W całej historii naszego kraju istniała tylko jedna firma zajmująca się produkcją półprzewodników i było to CEMI, czyli Naukowo-Produkcyjne Centrum Półprzewodników. W skład tego centrum wchodziło wiele instytutów oraz zakładów znajdujących się między innymi w Warszawie, Łęcznej oraz Toruniu (TOMI). W artykule zapoznasz się z historią CEMI oraz problemami, z jakimi musiała ona się zmierzyć.

Historia CEMI – jedyne z branży polskie przedsiębiorstwo
Historia CEMI rozpoczęła się już w 1970 roku. W pierwszych swoich latach CEMI rozwijało się bardzo szybko. Przedsiębiorstwo uruchomiło:
- dwie linie produkujące układy scalone bipolarne na licencji Japońskiej oraz Francuskiej,
- linie przyrządów dyskretnych na licencji RCA,
- dwie linie służące do prac badawczo rozwojowych,
- linię układów scalonych MOS i przyrządów optoelektronicznych na podstawie własnych rozwiązań.
Dzięki uruchomieniu w NPCP CEMI linii produkcyjnej układów scalonych MOS-LSI, produkcji dwóch pierwszych układów klasy LSI, tj. kalkulatora 8 (funkcyjnego MC 14007), a także zegara cyfrowego MCX 1201, w 1978 roku polska elektronika znalazła się w czołówce krajów demokracji ludowej zaraz po ZSRR. Mimo dużego rozwoju polskie możliwości znajdowały się około 5-6 lat za zachodnimi firmami z tej branży. W roku 1978 istniały duże szanse na rozwój tej dziedziny gospodarki, lecz zaprzepaszczono tych możliwości.
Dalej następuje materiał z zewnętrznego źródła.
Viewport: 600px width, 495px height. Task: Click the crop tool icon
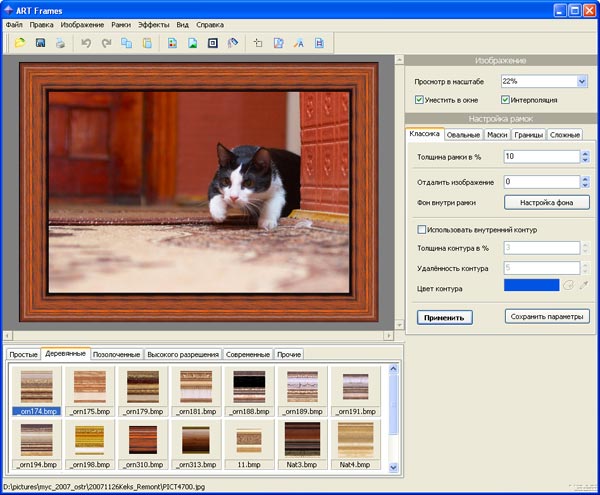click(x=258, y=43)
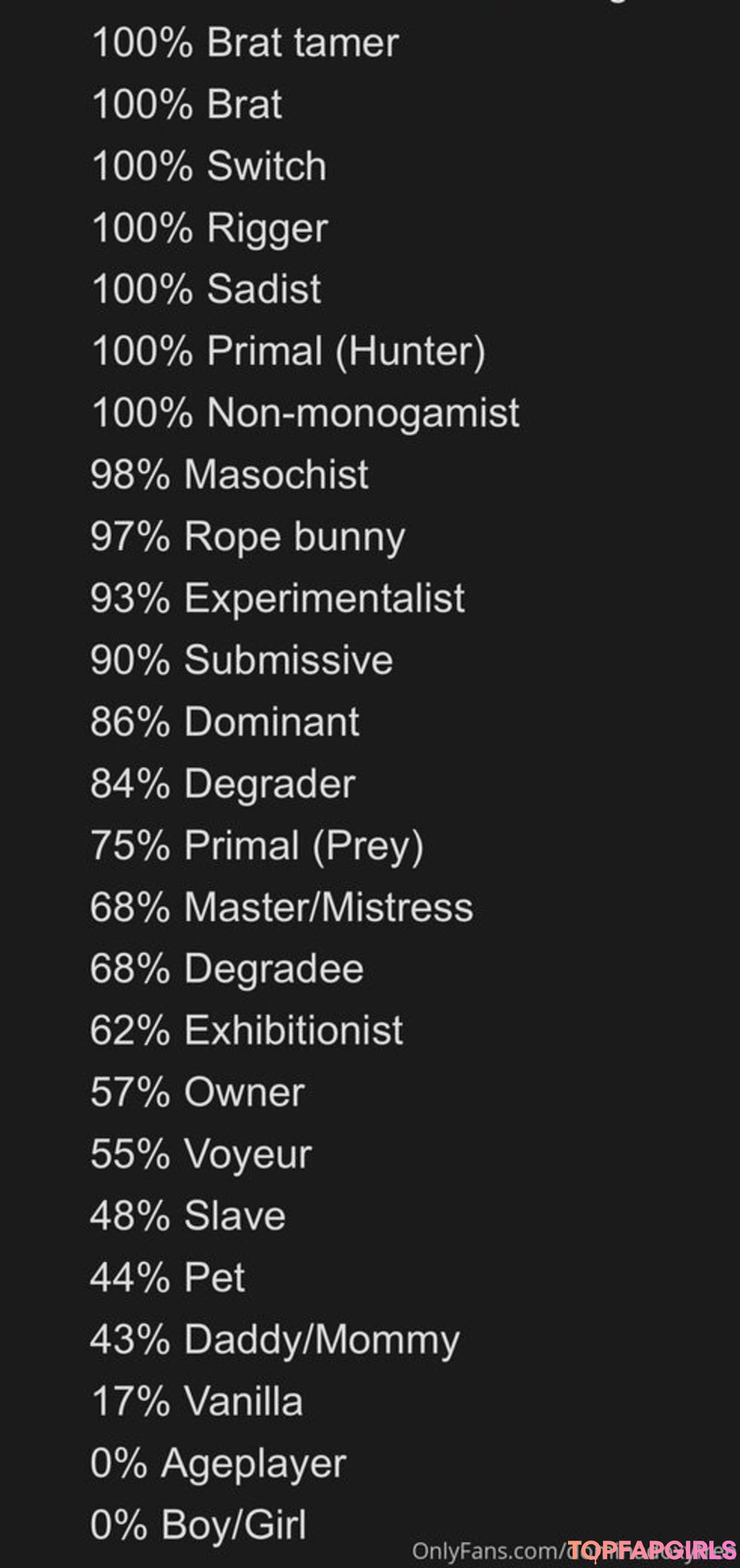Select the 75% Primal (Prey) entry

257,846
Początek dużych problemów CEMI
Próby, jakie podejmowano w latach 1978-1980, to próby rozwoju produkcji układów scalonych, takich jak LSI, na podstawie własnych opracowań. Niestety zostały one zatrzymane a kryzys, jaki pojawił się na początku lat 80. XX wieku (1980-1982), spowodował tylko pogłębienie się problemów CEMI. Różnica pomiędzy naszym krajem a krajami ze światowej czołówki powiększała się z roku na rok. Zaczęły nas wyprzedzać już nawet inne kraje bloku wschodniego:
- najpierw NRD w 1980 roku,
- Czechosłowacja w 1982 roku,
- Bułgaria w 1984.
Po 6 latach dużej stagnacji zaczęły się pojawiać nowe nadzieje na ponowną próbę rozwoju polskiej mikroelektroniki. Niestety z wielu przyczyn między innymi niekonsekwentne finansowanie, inwestycje zostały wstrzymane. W dużych trudach i olbrzymimi opóźnieniami udało się wreszcie zrealizować tylko dwa elementy całego programu rozwoju w CEMI:
- linię technologiczną PMOS – możliwość produkcji w teorii do 50 000 płytek 4”,
- linię montażu układów scalonych w obudowach DIL 16 – DIL 40 – możliwość przerobu w teorii do 11 000 000 układów na roku.
Słowo teoretycznie w powyższych dwóch podpunktach nie pojawia się bez przyczyny. Ze względu na opóźnienia w innych elementach programu linie te były wykorzystane w zaledwie 20-30%. Zwiększanie tej wydajności poprzez wprowadzenie nowych układów scalonych było bardzo trudne przez wstrzymanie wszystkich inwestycji oraz w pewnym stopniu przez brak nowych opracowań do wdrożeń.
Mikroprocesor MCY 7880
W 1982 roku w CEMI rozpoczęto produkować mikroprocesor MCY 7880, który był polską wersją (a dokładniej mówiąc klonem) Intel 8080. Należy zauważyć, że ten mikroprocesor odniósł wielki sukces. Stało się on bodźcem do rozwoju CEMI w kierunku mikroprocesorów i nie tylko. Określono kilka założeń, a najważniejsze z nich to, że do 1990 roku powstanie seryjnie produkowana rodzina procesorów kompatybilnych z rodziną Intela.
Koniec polskiej przygody z mikroelektroniką
W 1984 roku pracę w CEMI straciło aż około 2 000 osób. Co istotne, do zwolnienia przyczyniały się znaczące problemy finansowe przedsiębiorstwa. Ostatecznie Naukowo-Produkcyjne Centrum Półprzewodników zbankrutowało w 1994 roku, pozostawiając polski rynek mikroelektroniczny firmom zagranicznym. Tak właśnie kończy się historia polskiego przedsiębiorstwa z dużymi perspektywami, w którym pracowało kilka tysięcy osób.